Page
Begin

The kind of fitting you chose has the advantage of ease of installation compared to other methods. The disadvantage, as you rightly suspect, is that the corner is held together with 6 short screws.

White oak is extremely tough so pulling screws out is far less likely then when using softer woods. If you do decide to double up the thickness of side pieces you will be able to use longer screws which would lessen chance of pullout.

Having the center support will take a lot of stress out of the corner joints as well. All-in-all, you are using that type of connector under ideal conditions so it has a good chance of holding up.

As for 1 1/2 inch thick boards. The top of the side rails are rarely exposed because of the bedding. I don’t think you’d be able to appreciate the thickness of the boards and are just adding weight, cost, and complexity.


----------



## sunnybob (Sep 3, 2016)

A couple of thoughts....

Size. you say "about 6ft". make it 6 ft 6" so you can use standard fitted sheets. Are you having a head board? Platform beds look good, but without headboards the pillows work their way onto the floor every morning, or your feet hang out the bottom as you slide down the bed to keep the pillow in place.

DONT have the base sticking out past the mattress edges. Hitting your legs on it every time you get in and out grows old very quickly, and your mrs will not thank you when she scrapes her knuckles every time she makes the bad or changes the sheets.

Dont ask me how I know this stuff.


----------



## GeorgeC (Jul 30, 2008)

Good morning Jon. Interesting project that you have going. 



You say that you are having a problem finding anything other than white oak. Have you tried Gatlin in Fort Walton Beach. I have not been active in building the last couple of years, but they used to carry fair assortment to include cherry, black walnut, maple, birch etc. They never had a large stock, but could order what you want. Lowes and Home Depot are very expensive for what they have. 



There also used to be some little mills in the North end of Excambia and Santa Rosa counties that you could buy from. 



How long have you lived in Niceville?


George


----------



## Tony B (Jul 30, 2008)

End

Information supplied
Begin

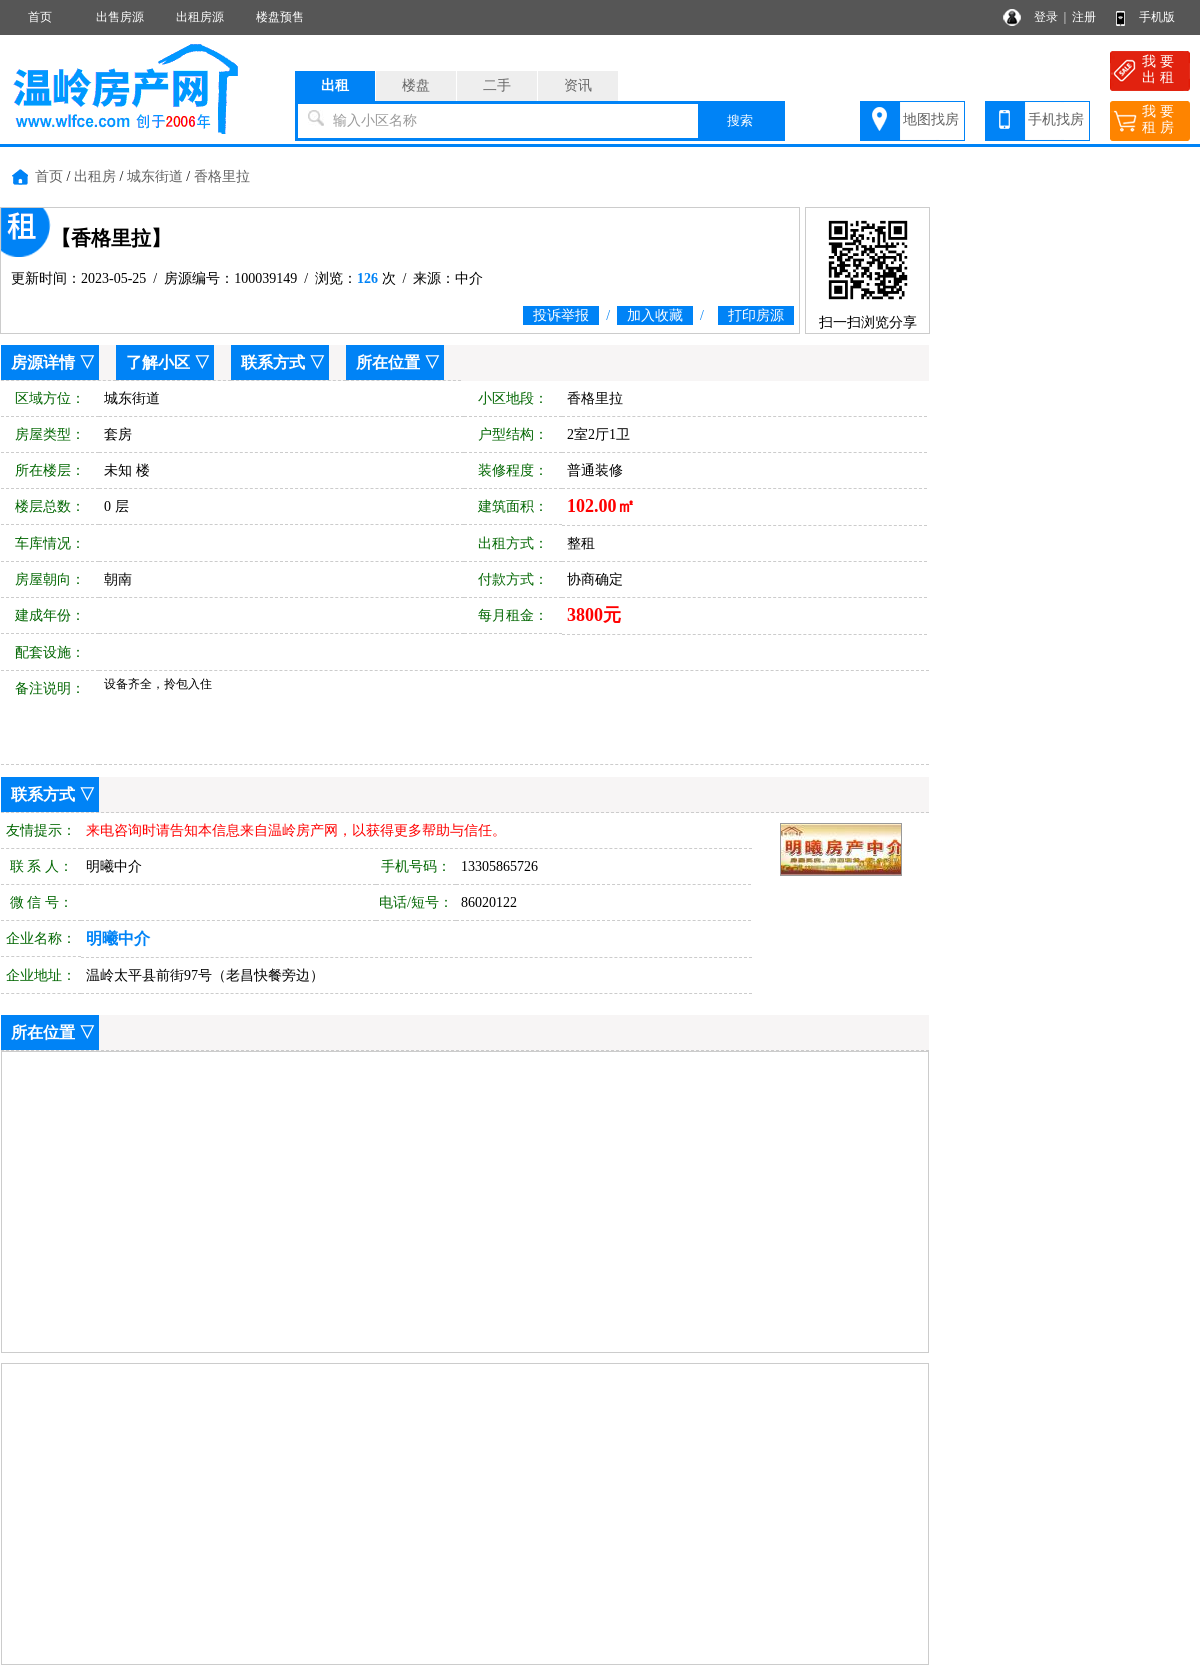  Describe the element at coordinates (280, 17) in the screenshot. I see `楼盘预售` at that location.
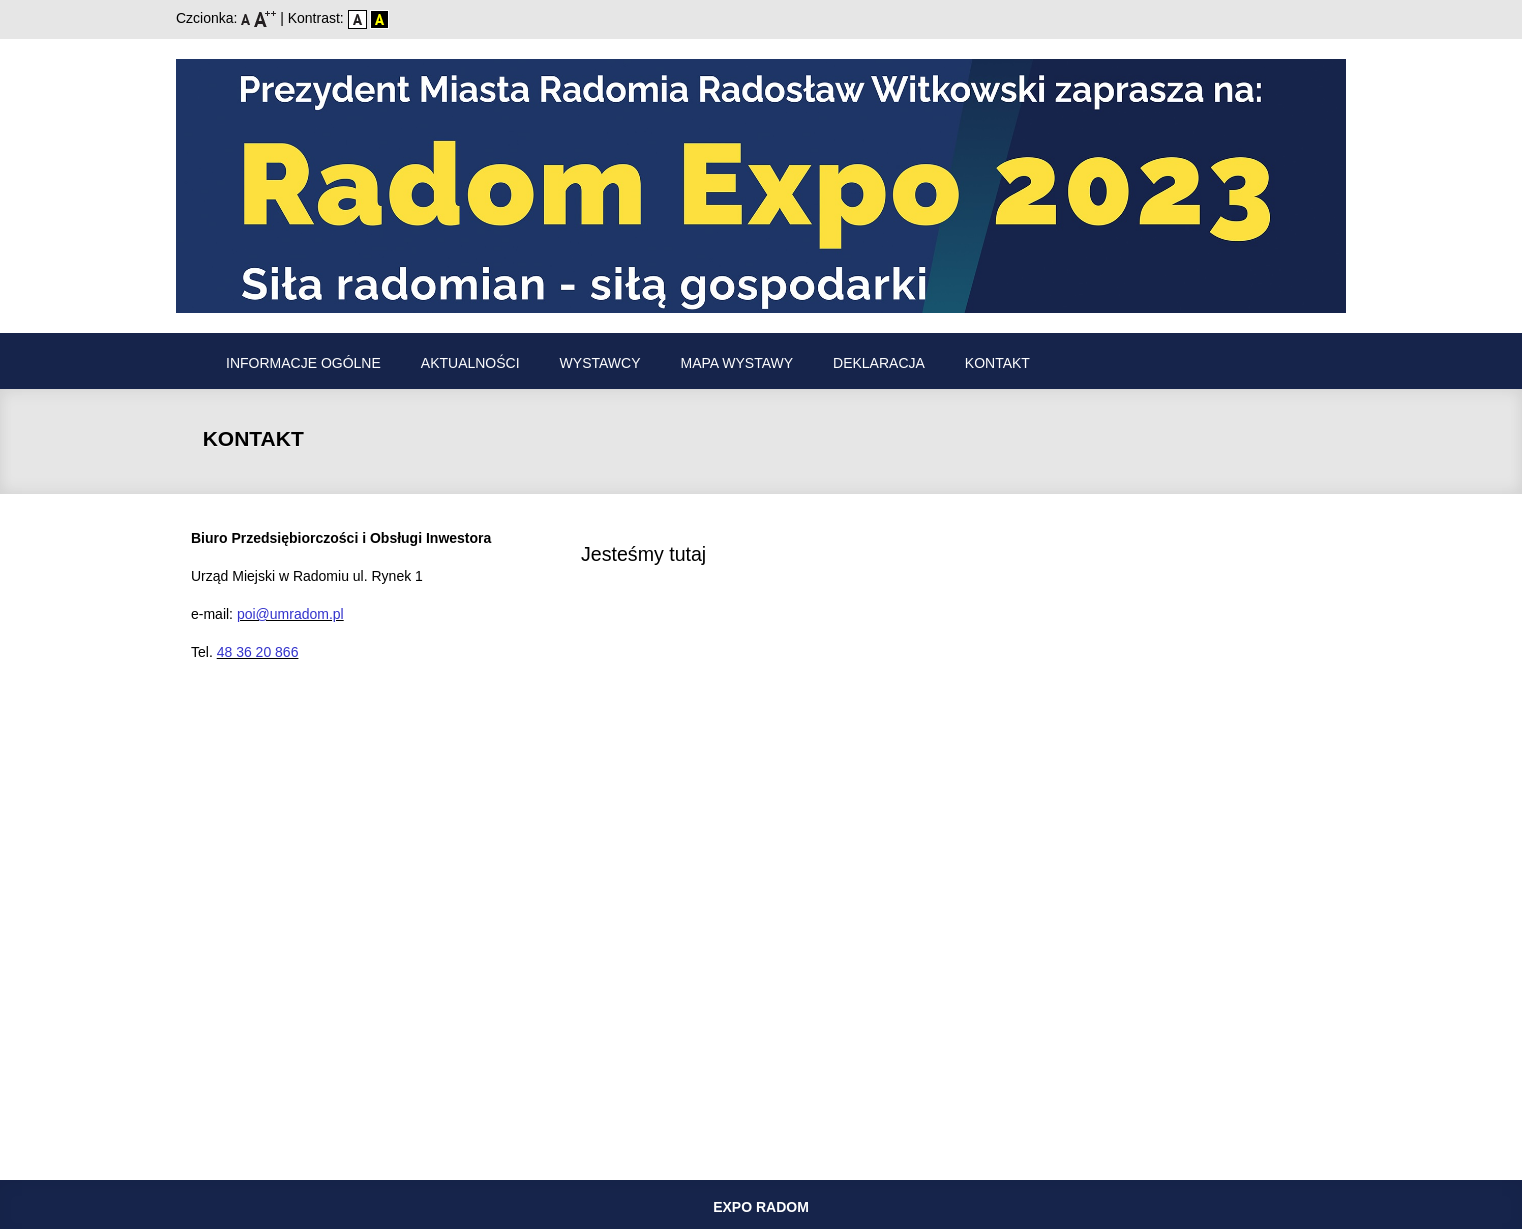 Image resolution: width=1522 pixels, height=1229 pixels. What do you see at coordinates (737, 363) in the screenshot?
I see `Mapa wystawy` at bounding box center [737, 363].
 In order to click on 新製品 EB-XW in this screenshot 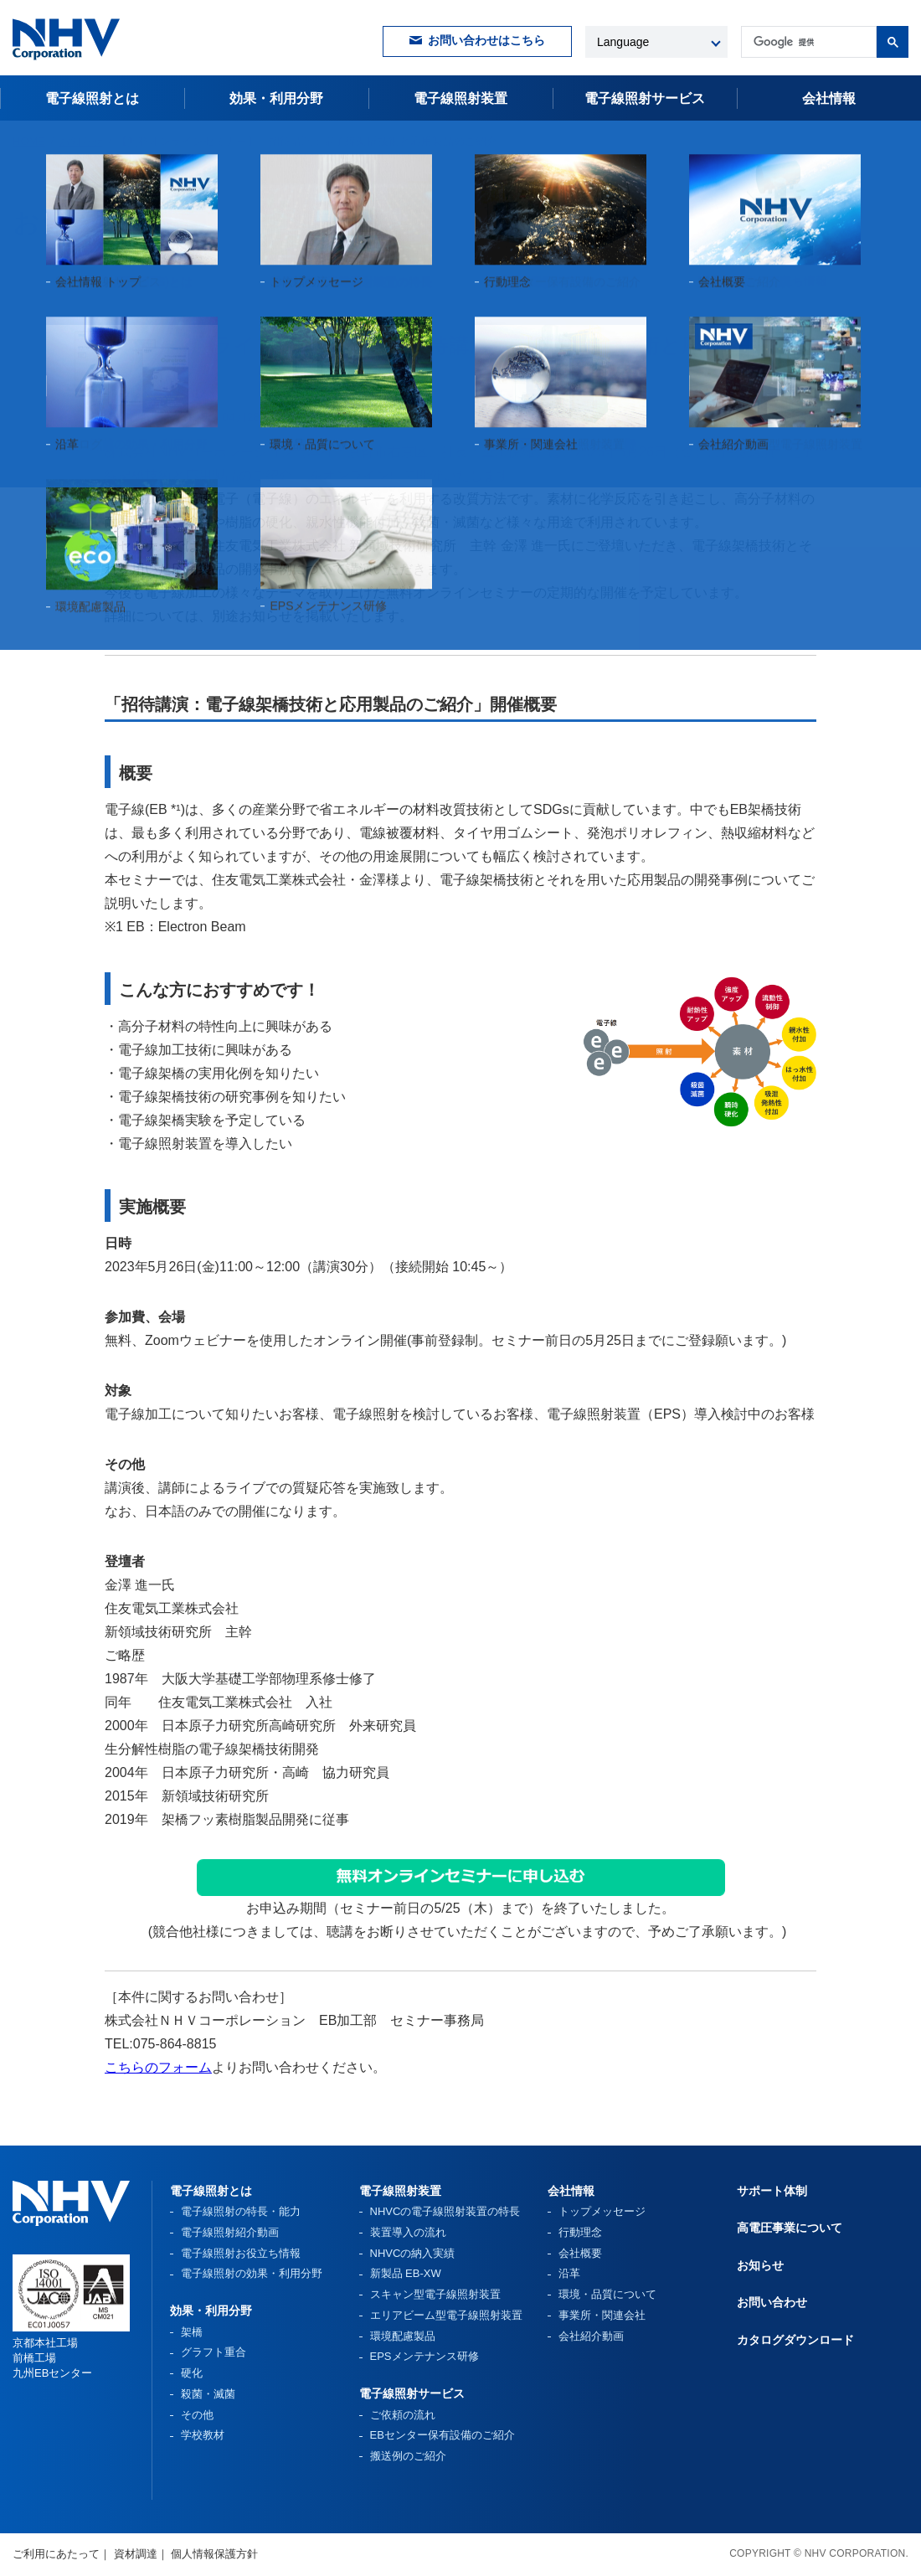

End

Task
Carry on the forum thread on building an oak bed from the point where it stops. The material has no connection to the forum thread on building an oak bed.

Result
The design looks fine. Dont try to out guess or over-build this project. As for dowels, I consider them amateurish, not to mention they are weak joints. I have used various styles of hardware for the frame joints to the legs. 
You problem might come from the pine is you use standard lumber from the lumber yard that is meant for construction. They will warp and twist unless you get the premium grade which usually cost more than red oak if you find red oak. Again, don't try to second guess the design and materials - DONT CHEAP OUT!
The center beam and side beams should have a strip running along the bottom to support the strips running cross ways.
Also, those strips running crossways - look slike there is way too many. Dont need all of them. 
Why don't you start asking specific questions about one step at a time starting with the frame. That will avoid some of the cross talk confusion.


----------



## ftnuna3819 (Sep 26, 2019)

GeorgeC said:


> You say that you are having a problem finding anything other than white oak. Have you tried Gatlin in Fort Walton Beach. I have not been active in building the last couple of years, but they used to carry fair assortment to include cherry, black walnut, maple, birch etc. They never had a large stock, but could order what you want. Lowes and Home Depot are very expensive for what they have.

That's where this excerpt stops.